■ Brief ■
In the entries below, the lines from the one with "Viewport: 1117px width, 566px" through the one with "Select the S size row label" are to be copied exactly; both ends count.

(Items listed in a dataset)
..............................

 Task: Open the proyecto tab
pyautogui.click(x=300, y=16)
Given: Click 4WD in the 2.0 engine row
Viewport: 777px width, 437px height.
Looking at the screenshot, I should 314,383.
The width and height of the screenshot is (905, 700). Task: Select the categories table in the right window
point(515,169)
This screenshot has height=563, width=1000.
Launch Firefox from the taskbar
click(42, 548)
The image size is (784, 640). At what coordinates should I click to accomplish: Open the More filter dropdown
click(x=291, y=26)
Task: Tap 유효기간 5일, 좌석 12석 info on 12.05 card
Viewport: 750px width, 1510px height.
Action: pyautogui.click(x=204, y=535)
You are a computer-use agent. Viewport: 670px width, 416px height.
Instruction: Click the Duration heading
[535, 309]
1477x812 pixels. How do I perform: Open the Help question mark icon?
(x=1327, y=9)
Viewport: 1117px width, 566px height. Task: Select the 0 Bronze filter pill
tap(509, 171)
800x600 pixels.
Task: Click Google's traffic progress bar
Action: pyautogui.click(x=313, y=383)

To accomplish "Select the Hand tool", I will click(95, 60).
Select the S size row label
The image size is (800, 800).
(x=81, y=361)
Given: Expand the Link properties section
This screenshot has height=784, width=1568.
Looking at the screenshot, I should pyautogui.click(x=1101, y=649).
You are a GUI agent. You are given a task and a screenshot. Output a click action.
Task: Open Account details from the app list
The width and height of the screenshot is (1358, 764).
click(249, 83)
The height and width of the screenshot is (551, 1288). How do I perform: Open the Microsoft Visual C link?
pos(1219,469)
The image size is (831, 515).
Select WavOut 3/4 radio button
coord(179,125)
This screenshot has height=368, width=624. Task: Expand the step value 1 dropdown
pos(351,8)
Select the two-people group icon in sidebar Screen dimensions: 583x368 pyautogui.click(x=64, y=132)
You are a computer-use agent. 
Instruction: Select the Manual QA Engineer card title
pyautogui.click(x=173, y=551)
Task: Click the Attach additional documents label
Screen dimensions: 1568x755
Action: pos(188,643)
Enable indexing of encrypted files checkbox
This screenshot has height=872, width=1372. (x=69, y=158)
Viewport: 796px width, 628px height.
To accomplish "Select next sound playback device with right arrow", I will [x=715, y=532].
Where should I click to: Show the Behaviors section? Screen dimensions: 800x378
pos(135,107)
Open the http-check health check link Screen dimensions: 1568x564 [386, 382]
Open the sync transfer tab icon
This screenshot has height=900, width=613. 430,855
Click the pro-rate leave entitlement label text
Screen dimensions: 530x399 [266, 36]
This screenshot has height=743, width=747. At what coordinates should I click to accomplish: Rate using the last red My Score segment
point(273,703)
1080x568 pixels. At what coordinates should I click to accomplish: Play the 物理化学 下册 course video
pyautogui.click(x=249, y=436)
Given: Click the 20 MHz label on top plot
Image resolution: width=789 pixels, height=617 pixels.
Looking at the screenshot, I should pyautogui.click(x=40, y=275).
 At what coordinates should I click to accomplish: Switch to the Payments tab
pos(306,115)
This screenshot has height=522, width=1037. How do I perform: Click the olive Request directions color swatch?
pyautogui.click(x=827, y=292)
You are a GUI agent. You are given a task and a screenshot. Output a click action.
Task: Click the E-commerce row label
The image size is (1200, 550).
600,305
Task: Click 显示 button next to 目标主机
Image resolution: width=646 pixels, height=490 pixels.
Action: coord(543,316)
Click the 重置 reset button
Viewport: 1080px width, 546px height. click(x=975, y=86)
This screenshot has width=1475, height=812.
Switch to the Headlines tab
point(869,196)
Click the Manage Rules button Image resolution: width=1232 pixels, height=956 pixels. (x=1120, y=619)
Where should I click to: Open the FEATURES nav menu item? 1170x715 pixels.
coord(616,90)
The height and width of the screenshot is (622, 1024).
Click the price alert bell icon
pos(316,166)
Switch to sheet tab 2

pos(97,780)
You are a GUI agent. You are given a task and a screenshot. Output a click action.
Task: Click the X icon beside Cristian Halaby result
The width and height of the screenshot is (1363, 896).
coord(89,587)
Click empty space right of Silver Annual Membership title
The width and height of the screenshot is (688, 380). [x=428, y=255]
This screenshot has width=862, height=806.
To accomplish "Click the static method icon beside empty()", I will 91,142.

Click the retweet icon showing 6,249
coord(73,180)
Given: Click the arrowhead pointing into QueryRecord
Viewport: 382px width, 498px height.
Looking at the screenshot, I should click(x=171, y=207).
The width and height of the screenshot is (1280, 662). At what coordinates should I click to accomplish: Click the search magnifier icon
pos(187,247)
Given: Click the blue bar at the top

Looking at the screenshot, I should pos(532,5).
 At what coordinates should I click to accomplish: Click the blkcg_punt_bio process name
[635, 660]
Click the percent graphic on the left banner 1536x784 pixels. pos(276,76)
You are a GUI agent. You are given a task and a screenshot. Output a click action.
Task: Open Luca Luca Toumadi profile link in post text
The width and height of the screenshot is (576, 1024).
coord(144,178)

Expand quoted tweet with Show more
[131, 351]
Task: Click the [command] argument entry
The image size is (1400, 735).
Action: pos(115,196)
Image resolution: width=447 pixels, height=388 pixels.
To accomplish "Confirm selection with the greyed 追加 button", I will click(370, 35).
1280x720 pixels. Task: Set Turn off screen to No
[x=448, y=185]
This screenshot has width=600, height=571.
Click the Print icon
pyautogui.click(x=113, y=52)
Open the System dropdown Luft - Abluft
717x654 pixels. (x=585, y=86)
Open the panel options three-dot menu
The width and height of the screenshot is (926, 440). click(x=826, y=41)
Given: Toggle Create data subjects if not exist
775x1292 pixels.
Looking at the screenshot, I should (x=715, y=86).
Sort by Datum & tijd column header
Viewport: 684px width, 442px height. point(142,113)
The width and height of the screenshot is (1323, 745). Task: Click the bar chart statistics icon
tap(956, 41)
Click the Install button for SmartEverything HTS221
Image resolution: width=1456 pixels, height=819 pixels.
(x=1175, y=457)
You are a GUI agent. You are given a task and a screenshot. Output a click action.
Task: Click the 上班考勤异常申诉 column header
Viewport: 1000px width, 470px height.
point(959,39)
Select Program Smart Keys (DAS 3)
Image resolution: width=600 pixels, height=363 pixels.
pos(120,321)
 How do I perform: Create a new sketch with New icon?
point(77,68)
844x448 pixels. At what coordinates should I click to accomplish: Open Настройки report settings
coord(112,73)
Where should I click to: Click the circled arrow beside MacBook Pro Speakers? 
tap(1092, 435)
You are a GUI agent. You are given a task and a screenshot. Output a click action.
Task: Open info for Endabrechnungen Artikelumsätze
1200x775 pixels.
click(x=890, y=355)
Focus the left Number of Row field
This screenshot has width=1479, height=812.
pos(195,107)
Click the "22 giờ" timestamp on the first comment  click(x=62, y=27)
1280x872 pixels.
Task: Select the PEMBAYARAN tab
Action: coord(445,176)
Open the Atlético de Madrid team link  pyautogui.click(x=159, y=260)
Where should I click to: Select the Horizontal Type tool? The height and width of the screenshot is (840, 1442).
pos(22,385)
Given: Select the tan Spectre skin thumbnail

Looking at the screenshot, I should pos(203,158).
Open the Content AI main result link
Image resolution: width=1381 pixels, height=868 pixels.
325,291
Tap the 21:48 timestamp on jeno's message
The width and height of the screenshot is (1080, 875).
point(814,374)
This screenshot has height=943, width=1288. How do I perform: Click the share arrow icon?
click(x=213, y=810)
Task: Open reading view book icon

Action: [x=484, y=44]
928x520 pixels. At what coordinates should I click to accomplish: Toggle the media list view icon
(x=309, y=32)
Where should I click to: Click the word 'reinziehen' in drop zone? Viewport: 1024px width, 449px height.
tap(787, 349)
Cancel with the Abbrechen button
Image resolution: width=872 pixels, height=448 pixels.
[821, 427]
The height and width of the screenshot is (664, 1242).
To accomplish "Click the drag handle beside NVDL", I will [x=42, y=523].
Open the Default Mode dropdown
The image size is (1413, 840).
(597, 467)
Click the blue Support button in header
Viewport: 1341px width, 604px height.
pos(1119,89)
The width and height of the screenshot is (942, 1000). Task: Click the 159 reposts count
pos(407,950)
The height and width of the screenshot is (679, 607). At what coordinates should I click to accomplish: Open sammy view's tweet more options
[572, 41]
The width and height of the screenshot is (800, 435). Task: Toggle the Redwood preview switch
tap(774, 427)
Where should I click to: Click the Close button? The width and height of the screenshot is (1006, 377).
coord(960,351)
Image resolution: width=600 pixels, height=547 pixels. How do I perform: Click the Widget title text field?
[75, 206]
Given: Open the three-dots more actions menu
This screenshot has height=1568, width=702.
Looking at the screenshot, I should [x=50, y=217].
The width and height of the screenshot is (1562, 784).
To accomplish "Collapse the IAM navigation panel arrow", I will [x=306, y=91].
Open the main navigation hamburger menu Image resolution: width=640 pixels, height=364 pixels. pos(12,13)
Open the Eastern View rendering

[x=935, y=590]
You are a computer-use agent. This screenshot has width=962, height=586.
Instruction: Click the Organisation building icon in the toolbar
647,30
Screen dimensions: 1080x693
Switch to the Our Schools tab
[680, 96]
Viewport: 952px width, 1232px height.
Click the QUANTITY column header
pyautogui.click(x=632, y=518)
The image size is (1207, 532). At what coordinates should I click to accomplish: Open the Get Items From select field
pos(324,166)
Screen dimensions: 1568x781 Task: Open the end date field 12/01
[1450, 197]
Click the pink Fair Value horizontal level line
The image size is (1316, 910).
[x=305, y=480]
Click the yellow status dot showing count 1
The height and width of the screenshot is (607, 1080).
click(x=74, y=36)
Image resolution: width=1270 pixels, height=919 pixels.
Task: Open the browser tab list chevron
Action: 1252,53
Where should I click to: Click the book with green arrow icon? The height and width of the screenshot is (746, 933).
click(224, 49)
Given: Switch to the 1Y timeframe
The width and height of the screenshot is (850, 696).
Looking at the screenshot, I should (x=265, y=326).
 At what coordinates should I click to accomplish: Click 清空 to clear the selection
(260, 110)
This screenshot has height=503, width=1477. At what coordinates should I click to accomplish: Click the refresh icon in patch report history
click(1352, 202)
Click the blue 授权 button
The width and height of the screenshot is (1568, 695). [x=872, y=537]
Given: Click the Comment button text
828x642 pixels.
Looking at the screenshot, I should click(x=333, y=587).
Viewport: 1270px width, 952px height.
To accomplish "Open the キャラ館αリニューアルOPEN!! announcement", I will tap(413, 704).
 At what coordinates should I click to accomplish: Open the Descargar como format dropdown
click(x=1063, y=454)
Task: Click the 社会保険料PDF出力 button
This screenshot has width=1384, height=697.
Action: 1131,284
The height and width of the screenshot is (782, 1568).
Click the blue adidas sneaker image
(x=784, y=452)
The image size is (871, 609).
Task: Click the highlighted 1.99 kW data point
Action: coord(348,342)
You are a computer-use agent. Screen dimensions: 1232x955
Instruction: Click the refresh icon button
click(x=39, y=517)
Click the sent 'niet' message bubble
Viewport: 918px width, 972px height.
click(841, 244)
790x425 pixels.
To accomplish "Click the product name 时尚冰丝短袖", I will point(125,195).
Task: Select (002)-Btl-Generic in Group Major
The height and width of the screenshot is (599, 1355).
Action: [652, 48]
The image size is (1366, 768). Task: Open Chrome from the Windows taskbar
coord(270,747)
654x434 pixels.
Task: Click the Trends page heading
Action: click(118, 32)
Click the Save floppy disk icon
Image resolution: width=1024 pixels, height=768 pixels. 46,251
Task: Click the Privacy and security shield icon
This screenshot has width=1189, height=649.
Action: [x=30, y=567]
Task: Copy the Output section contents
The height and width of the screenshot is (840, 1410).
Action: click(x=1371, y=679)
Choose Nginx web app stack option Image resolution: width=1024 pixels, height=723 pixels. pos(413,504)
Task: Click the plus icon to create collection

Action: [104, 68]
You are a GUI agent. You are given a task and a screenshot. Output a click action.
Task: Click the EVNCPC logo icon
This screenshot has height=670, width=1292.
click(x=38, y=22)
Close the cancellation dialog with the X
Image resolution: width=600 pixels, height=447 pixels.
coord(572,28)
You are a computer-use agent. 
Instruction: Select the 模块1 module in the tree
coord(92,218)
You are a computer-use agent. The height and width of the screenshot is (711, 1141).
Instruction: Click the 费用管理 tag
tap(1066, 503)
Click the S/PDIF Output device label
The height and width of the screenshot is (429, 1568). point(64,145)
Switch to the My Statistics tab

..............................

■ Task answer ■
Viewport: 1117px width, 566px height. Task: Select the 0 Bronze filter pill
tap(509, 171)
800x600 pixels.
Task: Click Google's traffic progress bar
Action: pyautogui.click(x=313, y=383)

To accomplish "Select the Hand tool", I will click(95, 60).
Select the S size row label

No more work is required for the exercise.